Controllers

Sinergym has a section to implement your own controllers. Currently, we have developed a random agent and a rule-based agent. You can find this code in sinergym/sinergym/utils/controllers.py. it is very useful in order to perform benchmarks as a reference point to study DRL algorithms:

"""Implementation of basic controllers."""

import os
import pkg_resources

from datetime import datetime

from ..utils.common import parse_variables


class RandomController(object):

    def __init__(self, env):
        """Random agent. It selects available actions randomly.

        Args:
            env (object): Simulation environment.
        """
        self.env = env

    def act(self, observation=None):
        """Selects a random action from the environment's `action_space`.

        Args:
            observation (object, optional): Perceived observation. Defaults to None.

        Returns:
            object: Action chosen.
        """
        action = self.env.action_space.sample()
        return action


class RuleBasedController(object):

    def __init__(
        self, env, range_comfort_winter=(
            20.0, 23.5), range_comfort_summer=(
            23.0, 26.0)):
        """Agent whose actions are based on static rules.

        Args:
            env (object): Simulation environment.
            range_comfort_winter (tuple, optional): Comfort temperature range for cool season. Defaults to (20.0, 23.5).
            range_comfort_summer (tuple, optional): Comfort temperature range for hot season. Defaults to (23.0, 26.0).
        """

        year = 2021

        self.env = env
        self.range_comfort_winter = range_comfort_winter
        self.range_comfort_summer = range_comfort_summer

        self.variables_path = self.env.variables_path
        self.variables = parse_variables(self.variables_path)
        self.variables['observation'].extend(['day', 'month', 'hour'])

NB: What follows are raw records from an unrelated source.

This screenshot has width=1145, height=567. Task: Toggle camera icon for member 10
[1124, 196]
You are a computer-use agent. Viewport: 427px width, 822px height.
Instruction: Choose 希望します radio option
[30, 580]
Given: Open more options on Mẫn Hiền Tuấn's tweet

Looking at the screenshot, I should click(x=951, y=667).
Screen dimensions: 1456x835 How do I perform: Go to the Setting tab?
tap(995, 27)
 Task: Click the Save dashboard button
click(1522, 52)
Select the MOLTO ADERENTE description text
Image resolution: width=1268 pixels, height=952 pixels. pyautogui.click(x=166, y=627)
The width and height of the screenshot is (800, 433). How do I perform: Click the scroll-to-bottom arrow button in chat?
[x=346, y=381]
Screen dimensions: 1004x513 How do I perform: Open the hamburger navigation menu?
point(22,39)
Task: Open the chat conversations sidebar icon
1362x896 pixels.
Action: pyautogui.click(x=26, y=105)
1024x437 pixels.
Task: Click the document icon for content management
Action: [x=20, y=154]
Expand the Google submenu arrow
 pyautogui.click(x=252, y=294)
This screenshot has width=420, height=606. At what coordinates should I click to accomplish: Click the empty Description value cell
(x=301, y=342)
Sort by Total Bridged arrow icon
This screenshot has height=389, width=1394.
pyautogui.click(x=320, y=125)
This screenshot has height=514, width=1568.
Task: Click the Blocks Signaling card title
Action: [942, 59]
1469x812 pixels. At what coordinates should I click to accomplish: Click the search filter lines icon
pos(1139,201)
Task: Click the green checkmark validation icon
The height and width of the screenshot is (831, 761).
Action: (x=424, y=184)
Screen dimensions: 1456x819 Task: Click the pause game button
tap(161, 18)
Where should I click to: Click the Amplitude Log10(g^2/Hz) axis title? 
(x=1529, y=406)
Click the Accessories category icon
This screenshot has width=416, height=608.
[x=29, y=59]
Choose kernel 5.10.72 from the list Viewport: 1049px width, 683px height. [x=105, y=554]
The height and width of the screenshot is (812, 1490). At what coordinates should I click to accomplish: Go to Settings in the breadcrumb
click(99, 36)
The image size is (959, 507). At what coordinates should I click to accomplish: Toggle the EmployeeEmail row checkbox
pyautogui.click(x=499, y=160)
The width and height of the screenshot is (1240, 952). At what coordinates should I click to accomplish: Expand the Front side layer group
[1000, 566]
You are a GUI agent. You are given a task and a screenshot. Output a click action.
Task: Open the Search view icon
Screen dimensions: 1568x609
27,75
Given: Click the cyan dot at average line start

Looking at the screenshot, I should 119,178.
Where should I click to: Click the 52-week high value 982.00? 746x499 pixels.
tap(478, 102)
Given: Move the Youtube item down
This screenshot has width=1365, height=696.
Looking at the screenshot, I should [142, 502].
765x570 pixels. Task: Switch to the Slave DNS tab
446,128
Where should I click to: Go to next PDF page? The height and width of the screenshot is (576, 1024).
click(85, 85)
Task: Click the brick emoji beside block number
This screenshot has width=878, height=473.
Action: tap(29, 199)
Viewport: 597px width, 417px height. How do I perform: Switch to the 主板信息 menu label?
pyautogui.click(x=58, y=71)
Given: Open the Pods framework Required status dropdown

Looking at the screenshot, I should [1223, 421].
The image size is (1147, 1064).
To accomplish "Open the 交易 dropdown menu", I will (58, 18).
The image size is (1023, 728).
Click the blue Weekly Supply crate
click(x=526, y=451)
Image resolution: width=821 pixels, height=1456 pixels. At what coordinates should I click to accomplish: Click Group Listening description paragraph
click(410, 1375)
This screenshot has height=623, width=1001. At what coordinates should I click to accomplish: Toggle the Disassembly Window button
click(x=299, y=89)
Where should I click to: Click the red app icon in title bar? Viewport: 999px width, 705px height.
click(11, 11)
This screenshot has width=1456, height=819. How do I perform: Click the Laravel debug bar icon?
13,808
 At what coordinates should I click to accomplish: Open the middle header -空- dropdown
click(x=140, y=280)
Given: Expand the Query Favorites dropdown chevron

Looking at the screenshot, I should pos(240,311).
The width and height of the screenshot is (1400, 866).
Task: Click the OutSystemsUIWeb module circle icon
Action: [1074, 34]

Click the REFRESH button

        self.summer_start_date = datetime(year, 6, 1)
        self.summer_final_date = datetime(year, 9, 30)

    def act(self, observation):
        """Select action based on outdoor air drybulb temperature.

        Args:
            observation (object): Perceived observation.

        Returns:
            object: Action chosen.
        """
        obs_dict = dict(zip(self.variables['observation'], observation))
        out_temp = obs_dict['Site Outdoor Air Drybulb Temperature (Environment)']

        if out_temp < 15:  # t < 15
            action = (19, 21)
        elif out_temp < 20:  # 15 <= t < 20
            action = (20, 22)
        elif out_temp < 26:  # 20 <= t < 26
            action = (21, 23)
        elif out_temp < 30:  # 26 <= t < 30
            action = (26, 30)
        else:  # t >= 30
            action = (24, 26)

        return action

The functionality is very simple; given an environment observation, these instances return an action to interact with the environment. You can develop your own controllers or modify rules of RuleBasedController, for example. An usage of these controllers could be the next:

import gym
import numpy as np

from sinergym.utils.controllers import RuleBasedController

env = gym.make('Eplus-continuous-mixed-v1')

# create rule-controlled agent
agent = RuleBasedController(env)

for i in range(1):
    obs = env.reset()
    rewards = []
    done = False
    current_month = 0
while not done:
    action = agent.act(obs)
    obs, reward, done, info = env.step(action)
    rewards.append(reward)
    if info['month'] != current_month:  # display results every month
        current_month = info['month']
        print('Reward: ', sum(rewards), info)
print(
    'Episode ',
    i,
    'Mean reward: ',
    np.mean(rewards),
    'Cumulative reward: ',
    sum(rewards))

env.close()